───── Given records

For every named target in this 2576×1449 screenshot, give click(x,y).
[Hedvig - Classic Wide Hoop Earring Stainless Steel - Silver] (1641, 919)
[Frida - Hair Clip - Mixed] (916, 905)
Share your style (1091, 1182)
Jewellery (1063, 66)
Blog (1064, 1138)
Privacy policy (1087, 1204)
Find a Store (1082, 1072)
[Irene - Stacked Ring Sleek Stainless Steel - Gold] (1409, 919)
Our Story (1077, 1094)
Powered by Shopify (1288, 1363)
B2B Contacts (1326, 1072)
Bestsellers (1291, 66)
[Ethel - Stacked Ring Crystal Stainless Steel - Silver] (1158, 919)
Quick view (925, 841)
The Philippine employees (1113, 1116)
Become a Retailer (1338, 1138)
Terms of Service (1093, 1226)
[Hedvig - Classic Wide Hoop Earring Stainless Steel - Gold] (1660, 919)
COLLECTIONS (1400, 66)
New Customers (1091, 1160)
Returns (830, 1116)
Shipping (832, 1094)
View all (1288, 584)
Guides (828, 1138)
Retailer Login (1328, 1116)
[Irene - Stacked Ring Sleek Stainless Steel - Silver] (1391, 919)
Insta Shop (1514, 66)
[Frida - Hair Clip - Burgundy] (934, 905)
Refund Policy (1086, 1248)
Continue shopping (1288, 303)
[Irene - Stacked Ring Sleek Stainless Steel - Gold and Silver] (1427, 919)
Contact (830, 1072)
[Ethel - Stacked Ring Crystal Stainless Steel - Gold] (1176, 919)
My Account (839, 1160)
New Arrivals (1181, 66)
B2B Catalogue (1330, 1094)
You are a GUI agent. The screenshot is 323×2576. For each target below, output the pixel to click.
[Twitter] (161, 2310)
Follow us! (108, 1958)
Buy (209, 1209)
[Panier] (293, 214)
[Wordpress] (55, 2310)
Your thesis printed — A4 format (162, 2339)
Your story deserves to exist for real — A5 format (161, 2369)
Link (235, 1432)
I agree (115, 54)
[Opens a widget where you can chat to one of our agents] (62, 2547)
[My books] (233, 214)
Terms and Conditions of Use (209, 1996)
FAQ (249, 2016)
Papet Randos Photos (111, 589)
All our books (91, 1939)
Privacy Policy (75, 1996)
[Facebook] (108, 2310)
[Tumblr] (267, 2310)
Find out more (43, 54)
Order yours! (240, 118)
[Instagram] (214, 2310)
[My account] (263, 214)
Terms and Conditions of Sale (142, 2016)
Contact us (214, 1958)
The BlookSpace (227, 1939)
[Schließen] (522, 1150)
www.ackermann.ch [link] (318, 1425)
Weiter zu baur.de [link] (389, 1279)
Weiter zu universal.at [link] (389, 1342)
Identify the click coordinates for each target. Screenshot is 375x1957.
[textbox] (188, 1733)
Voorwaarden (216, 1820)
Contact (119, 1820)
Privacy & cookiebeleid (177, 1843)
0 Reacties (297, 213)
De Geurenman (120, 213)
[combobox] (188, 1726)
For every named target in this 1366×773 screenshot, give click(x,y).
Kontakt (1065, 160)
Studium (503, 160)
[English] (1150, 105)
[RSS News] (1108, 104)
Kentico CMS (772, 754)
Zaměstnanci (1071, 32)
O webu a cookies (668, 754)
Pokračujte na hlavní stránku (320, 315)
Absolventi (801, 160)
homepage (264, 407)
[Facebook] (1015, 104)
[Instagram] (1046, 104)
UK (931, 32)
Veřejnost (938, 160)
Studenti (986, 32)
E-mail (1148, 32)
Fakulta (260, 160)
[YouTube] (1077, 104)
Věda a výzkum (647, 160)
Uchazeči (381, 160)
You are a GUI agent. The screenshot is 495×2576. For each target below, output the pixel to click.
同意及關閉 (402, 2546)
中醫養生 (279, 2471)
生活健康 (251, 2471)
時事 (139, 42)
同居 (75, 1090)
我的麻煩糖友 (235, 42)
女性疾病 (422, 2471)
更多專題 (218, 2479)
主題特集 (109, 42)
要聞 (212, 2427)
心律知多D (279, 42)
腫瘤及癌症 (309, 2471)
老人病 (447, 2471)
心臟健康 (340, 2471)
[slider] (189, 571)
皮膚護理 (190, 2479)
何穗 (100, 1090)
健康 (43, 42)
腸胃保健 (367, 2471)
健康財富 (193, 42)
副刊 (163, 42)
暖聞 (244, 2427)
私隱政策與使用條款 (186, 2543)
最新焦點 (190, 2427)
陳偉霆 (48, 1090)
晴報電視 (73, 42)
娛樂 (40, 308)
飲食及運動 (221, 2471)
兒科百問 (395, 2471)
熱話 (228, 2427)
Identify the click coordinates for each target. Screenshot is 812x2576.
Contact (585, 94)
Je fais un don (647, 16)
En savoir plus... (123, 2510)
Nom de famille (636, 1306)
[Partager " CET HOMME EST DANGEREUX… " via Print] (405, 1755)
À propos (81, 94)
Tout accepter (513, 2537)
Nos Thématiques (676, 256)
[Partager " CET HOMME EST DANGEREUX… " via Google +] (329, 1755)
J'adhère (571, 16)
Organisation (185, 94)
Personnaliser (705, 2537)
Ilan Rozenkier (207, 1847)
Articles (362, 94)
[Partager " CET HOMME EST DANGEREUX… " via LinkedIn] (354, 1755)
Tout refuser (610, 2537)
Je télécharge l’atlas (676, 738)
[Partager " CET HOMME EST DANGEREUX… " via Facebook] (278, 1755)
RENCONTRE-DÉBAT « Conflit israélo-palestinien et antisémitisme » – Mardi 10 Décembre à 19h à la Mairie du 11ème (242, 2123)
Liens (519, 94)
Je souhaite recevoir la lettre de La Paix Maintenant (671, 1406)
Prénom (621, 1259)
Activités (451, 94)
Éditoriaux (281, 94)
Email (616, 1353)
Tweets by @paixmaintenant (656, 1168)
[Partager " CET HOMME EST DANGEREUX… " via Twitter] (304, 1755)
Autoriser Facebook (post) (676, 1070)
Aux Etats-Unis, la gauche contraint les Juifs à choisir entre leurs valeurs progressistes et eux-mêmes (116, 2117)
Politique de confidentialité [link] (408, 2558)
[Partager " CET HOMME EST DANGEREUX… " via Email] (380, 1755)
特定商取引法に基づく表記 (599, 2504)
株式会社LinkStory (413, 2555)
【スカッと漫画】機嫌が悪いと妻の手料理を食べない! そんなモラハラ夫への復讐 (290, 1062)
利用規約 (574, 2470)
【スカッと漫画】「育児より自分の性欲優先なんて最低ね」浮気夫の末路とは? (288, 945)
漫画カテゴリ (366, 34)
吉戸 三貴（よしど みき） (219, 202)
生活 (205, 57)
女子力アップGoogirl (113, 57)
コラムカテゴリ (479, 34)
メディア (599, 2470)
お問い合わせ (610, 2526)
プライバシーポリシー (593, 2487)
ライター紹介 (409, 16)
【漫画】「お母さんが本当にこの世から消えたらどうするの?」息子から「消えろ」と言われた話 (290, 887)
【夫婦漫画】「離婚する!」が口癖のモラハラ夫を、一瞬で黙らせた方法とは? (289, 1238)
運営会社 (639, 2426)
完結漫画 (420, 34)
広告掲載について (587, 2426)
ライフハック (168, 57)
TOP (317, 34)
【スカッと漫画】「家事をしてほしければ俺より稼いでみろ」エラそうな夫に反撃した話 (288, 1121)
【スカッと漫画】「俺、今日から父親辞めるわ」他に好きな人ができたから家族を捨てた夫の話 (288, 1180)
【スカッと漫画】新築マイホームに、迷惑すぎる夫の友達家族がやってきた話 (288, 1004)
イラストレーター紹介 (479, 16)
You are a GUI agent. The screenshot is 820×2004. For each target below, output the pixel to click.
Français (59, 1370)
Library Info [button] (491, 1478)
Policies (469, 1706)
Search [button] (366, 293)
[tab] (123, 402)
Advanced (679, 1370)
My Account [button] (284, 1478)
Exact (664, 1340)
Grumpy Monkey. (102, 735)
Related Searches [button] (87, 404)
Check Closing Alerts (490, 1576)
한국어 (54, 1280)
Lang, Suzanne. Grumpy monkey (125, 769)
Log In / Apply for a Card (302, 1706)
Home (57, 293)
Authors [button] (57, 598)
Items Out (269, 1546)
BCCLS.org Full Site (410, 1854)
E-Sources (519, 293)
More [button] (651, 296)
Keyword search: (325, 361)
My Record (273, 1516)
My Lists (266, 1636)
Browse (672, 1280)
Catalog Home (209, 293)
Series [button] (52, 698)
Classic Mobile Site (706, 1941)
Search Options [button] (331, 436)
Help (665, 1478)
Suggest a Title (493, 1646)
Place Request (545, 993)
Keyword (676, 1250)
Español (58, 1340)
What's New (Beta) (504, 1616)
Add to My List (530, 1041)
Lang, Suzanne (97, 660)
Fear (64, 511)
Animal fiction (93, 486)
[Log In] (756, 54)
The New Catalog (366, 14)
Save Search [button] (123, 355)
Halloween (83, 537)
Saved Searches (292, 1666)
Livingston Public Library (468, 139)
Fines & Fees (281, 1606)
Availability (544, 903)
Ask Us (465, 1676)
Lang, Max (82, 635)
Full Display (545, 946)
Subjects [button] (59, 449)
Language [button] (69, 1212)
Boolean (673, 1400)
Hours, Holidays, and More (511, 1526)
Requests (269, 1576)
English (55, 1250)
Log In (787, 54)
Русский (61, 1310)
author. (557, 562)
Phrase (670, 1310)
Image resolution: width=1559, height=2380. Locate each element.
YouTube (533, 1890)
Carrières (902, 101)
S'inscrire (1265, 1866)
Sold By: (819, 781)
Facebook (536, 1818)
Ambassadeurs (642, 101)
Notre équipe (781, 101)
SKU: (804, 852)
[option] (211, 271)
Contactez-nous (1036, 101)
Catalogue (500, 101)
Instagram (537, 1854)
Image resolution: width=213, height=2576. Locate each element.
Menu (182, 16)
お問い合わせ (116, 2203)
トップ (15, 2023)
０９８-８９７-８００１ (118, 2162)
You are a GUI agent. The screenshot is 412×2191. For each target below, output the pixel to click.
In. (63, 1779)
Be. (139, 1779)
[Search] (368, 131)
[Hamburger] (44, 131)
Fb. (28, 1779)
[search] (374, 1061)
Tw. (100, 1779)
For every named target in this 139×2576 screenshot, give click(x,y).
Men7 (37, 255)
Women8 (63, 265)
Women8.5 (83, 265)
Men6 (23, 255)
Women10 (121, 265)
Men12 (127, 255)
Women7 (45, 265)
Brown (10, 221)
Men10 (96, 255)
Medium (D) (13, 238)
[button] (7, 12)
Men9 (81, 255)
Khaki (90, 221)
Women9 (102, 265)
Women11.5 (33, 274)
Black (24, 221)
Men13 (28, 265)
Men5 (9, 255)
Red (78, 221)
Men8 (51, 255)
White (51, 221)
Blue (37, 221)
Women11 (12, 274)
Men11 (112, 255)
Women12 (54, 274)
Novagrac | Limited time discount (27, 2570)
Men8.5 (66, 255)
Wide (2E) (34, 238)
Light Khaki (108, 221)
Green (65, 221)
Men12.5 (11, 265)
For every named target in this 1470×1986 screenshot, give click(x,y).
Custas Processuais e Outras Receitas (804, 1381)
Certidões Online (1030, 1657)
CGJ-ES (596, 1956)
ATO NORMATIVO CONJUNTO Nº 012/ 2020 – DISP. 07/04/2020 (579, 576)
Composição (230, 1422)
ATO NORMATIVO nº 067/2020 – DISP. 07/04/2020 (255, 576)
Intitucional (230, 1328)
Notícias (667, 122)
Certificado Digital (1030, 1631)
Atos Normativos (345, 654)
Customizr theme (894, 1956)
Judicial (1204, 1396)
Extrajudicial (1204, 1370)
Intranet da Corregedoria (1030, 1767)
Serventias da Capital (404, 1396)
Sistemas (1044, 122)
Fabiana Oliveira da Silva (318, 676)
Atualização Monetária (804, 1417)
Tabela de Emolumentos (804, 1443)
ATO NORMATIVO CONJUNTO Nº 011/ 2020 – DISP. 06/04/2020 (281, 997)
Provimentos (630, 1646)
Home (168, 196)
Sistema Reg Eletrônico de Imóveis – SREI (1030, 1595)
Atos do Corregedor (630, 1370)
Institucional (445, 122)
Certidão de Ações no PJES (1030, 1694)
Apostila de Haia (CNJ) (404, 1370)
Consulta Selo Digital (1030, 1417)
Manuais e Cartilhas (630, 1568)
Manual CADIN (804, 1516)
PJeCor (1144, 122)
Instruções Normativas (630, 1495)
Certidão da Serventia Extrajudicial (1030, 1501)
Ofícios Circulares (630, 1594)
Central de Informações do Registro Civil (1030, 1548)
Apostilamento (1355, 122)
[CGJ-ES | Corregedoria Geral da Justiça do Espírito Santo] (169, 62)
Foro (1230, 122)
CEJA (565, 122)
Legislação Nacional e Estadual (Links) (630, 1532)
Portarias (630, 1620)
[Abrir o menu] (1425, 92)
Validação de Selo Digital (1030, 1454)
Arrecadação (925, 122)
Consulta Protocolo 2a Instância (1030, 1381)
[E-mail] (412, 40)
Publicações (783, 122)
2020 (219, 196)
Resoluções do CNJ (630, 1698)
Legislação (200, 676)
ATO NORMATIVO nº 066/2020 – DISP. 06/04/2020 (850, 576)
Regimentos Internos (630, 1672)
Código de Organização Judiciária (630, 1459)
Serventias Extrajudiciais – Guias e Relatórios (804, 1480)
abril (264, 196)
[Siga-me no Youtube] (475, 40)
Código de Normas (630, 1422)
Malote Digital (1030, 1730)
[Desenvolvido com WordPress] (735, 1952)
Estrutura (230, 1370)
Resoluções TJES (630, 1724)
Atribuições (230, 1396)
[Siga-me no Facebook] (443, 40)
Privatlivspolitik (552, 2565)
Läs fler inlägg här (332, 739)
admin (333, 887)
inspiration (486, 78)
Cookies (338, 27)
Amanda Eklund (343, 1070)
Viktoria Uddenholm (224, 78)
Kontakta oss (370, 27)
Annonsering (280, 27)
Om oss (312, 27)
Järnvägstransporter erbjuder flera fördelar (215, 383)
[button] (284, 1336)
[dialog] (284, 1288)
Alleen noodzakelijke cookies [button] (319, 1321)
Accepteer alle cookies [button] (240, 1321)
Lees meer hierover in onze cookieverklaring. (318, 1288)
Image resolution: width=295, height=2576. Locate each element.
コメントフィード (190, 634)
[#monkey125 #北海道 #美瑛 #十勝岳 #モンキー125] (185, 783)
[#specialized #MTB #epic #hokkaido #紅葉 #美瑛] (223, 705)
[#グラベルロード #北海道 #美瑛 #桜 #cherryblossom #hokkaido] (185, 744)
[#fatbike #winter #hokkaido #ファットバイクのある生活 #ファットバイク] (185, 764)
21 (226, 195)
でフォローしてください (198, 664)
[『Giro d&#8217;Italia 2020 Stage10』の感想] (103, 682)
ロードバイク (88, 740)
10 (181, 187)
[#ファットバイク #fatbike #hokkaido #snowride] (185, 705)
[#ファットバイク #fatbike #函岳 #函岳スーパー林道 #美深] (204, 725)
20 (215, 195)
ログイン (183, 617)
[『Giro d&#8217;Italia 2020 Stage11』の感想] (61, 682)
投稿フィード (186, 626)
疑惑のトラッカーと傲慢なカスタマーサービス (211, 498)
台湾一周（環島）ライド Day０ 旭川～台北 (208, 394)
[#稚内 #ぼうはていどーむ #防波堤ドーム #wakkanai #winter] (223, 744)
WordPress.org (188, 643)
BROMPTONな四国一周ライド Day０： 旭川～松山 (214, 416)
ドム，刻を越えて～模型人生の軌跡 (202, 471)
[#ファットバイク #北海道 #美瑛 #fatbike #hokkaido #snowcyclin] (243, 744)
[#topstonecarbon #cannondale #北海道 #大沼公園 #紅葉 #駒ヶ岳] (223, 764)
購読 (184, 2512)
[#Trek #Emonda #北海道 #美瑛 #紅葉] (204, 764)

──────────

# Problem description:
Copy the lines above exactly, beginning at the line that has "Returns (830, 1116)" and stopping after the line that has "Kentico CMS (772, 754)", and omit the rest.

# Final answer:
Returns (830, 1116)
Shipping (832, 1094)
View all (1288, 584)
Guides (828, 1138)
Retailer Login (1328, 1116)
[Irene - Stacked Ring Sleek Stainless Steel - Silver] (1391, 919)
Insta Shop (1514, 66)
[Frida - Hair Clip - Burgundy] (934, 905)
Refund Policy (1086, 1248)
Continue shopping (1288, 303)
[Irene - Stacked Ring Sleek Stainless Steel - Gold and Silver] (1427, 919)
Contact (830, 1072)
[Ethel - Stacked Ring Crystal Stainless Steel - Gold] (1176, 919)
My Account (839, 1160)
New Arrivals (1181, 66)
B2B Catalogue (1330, 1094)
You are a GUI agent. The screenshot is 323×2576. For each target below, output the pixel to click.
[Twitter] (161, 2310)
Follow us! (108, 1958)
Buy (209, 1209)
[Panier] (293, 214)
[Wordpress] (55, 2310)
Your thesis printed — A4 format (162, 2339)
Your story deserves to exist for real — A5 format (161, 2369)
Link (235, 1432)
I agree (115, 54)
[Opens a widget where you can chat to one of our agents] (62, 2547)
[My books] (233, 214)
Terms and Conditions of Use (209, 1996)
FAQ (249, 2016)
Papet Randos Photos (111, 589)
All our books (91, 1939)
Privacy Policy (75, 1996)
[Facebook] (108, 2310)
[Tumblr] (267, 2310)
Find out more (43, 54)
Order yours! (240, 118)
[Instagram] (214, 2310)
[My account] (263, 214)
Terms and Conditions of Sale (142, 2016)
Contact us (214, 1958)
The BlookSpace (227, 1939)
[Schließen] (522, 1150)
www.ackermann.ch [link] (318, 1425)
Weiter zu baur.de [link] (389, 1279)
Weiter zu universal.at [link] (389, 1342)
Identify the click coordinates for each target. Screenshot is 375x1957.
[textbox] (188, 1733)
Voorwaarden (216, 1820)
Contact (119, 1820)
Privacy & cookiebeleid (177, 1843)
0 Reacties (297, 213)
De Geurenman (120, 213)
[combobox] (188, 1726)
For every named target in this 1366×773 screenshot, give click(x,y).
Kontakt (1065, 160)
Studium (503, 160)
[English] (1150, 105)
[RSS News] (1108, 104)
Kentico CMS (772, 754)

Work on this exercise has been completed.